Here's the thing about The Child. She's smart. Plenty smart. She's just not an academician. She really could care less about things, unless she cares about them. (Civil War? Shakespeare? Bring it. Math? Not so much). And her strategy last year, the one that got her into trouble, was to work really hard on big projects and ignore all the little ones. What's 5 points here and there when you get 60 out of 50 on a 10 page paper, right? Wrong. Zeros, she's learned, add up.
She's also come to understand that while she may have every intention of being an actor, she's still going to have to graduate high school, go to college and have some options in life other than "Do you want fries with that?"
Last night, in a rather impressive display of intention, she sat down with me to review every single one of the syllabuses (syllabi?) for her classes. And then she talked about how excited she was about the subject matter ahead and her strategy for staying on top of her work and not letting things slide like she did last year. It was almost as if she finally got it.
Proof will be in the pudding, of course. Let's see what her attitude is like once the work actually begins. But at least she has the right attitude going into this, the sense that she can do this and that good grades are actually something of which she is capable.
Wish us luck. Meanwhile, I'm meeting Chouchou tonight for Bloody Mary dinner, our since-Rainey-went-back-to-work compromise on the traditional Bloody Mary Monday.

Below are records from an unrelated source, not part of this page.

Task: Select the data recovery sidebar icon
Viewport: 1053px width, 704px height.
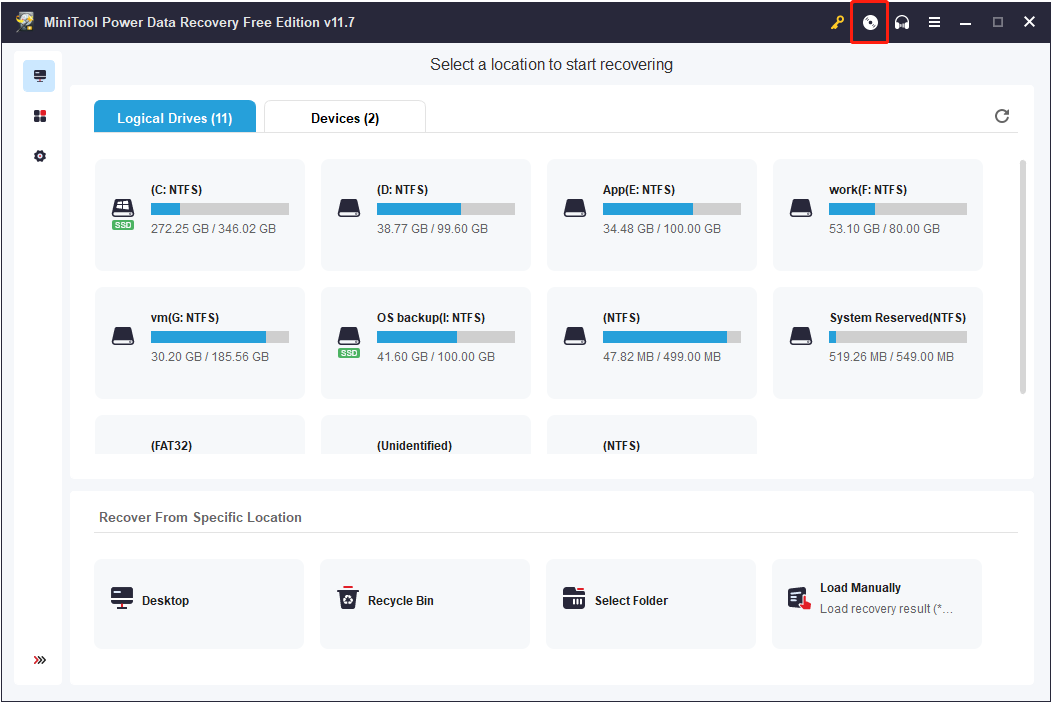Action: (x=39, y=75)
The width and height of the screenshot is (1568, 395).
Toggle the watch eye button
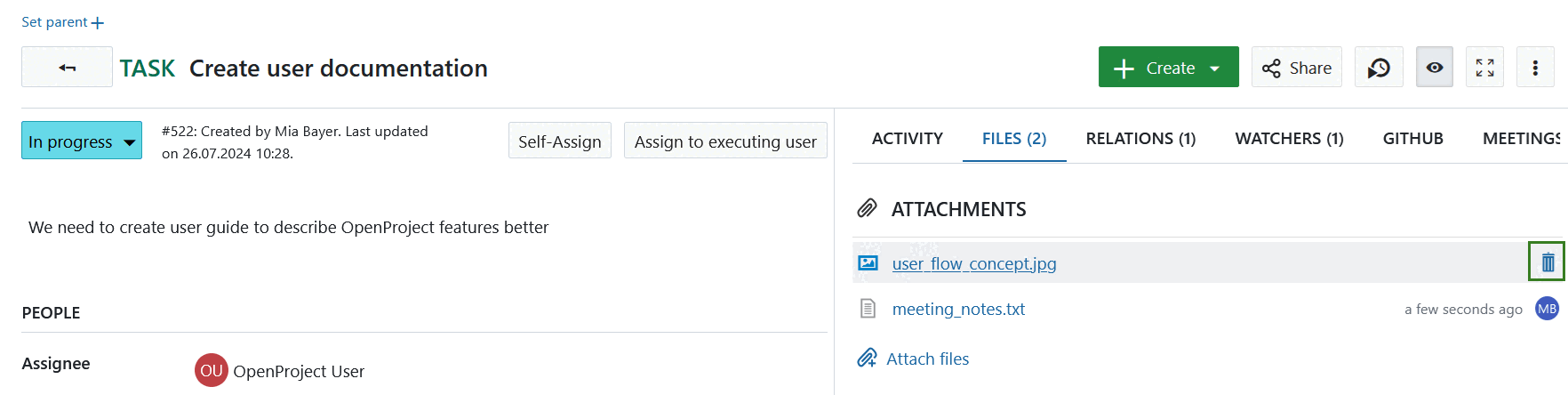[x=1435, y=68]
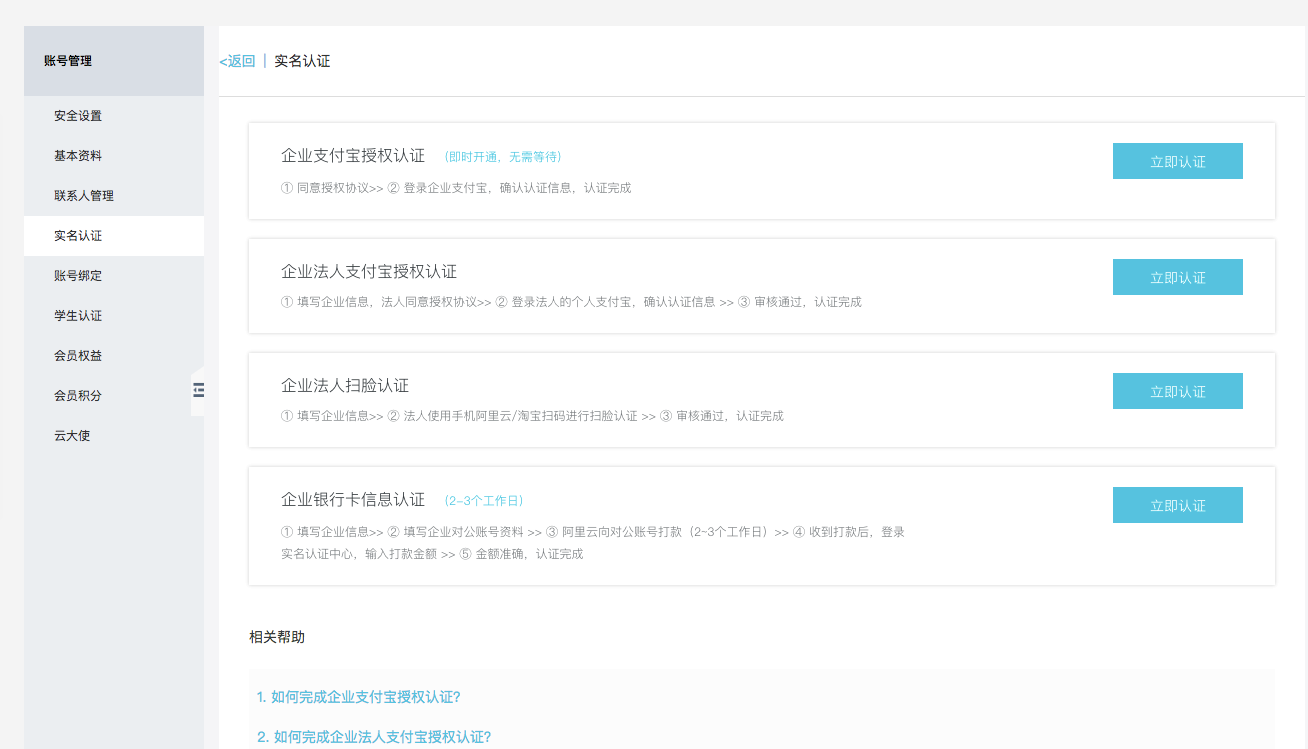Image resolution: width=1308 pixels, height=749 pixels.
Task: Click the 返回 link at top
Action: pos(236,60)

Labels: good friends, high school, school supplies, The Child
11 Comments:
Sounds like we've got a maturing young lady on our hands!
Sounds as if she has her head on straight, sometimes it takes a little set-back to get focused. BTW, my 18yr old son sliced the top of his finger off making French onion soup (no joke, I actually posted about it)!

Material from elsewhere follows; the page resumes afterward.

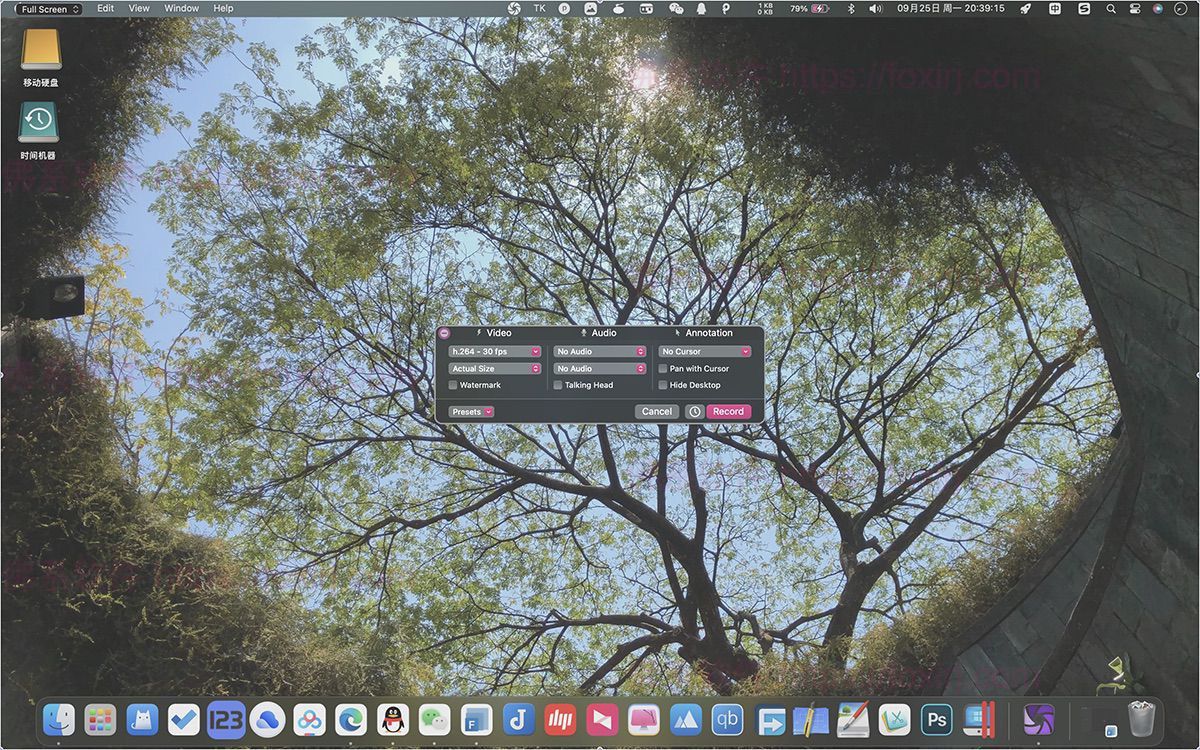Click the lightning icon beside the Video header
Screen dimensions: 1200x750
pos(478,333)
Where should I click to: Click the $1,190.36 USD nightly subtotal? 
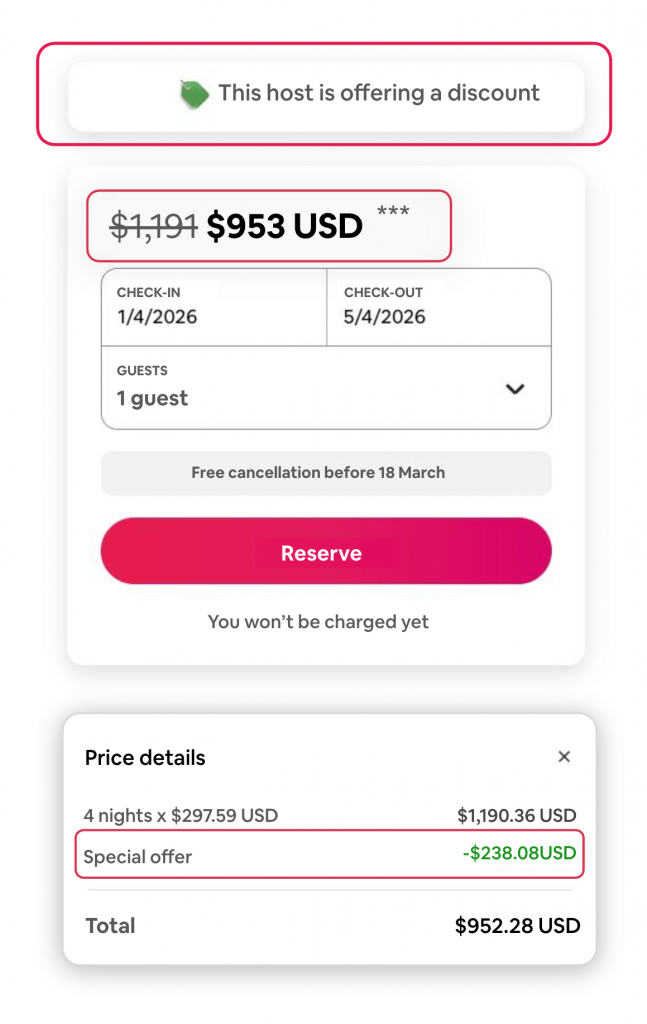tap(516, 815)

Does seem that way, doesn't it Wills?
Shrinky, I'm pretty sure that when, one day before registration her counselor told her the Principal would have to make the final call on her returning, it put the fear o' God into her like no amount of lecturing or anything else could do. Tragic finger story. Would put one off French onion soup for ever.
There are so many lessons to be learned growing up. I have confidence that her junior year will be all around wonderful.
I blame Sue Sylvester for all of these. She doesn't like the drama club either.
** "this" not "these." Back to school for me.
It's gratifying when they have the big "Ah HA!" moment. When Miss Thing picked up her Freshman schedule she finally realized why precisely we forced her to take AP and Dual Enrollment classes that we knew she was capable of passing...
Cake.Walk.College.Freshman.Schedule of the entire universe. Core Freshman year crap is pretty much all done with walking through the door.
she is a junior? didn't i just read the post where she was contemplating school 1 or 2???? she has her mother's smarts that's for sure and perhaps her father's "eye" for acting.
ptL
my kid too
the new work ethic part
not the finger part or the kicked out part
Sorry, the voice of "This was so me!" when I was a teenager, must speak out and say "I'm still that way at 49". In spite of a stellar ability to plot a course, if there isn't weekly accountability, my money says she'll have the same results. Just a realistic heads up from someone who lives it.
Holy cats!..A junior?
I agree with Rosie,it just seems like it was only a sort time ago she was weighing the pros and cons of her choices.
Plus!..I think it's great that that,in spite of her advancing years,you haven't gotten a day older!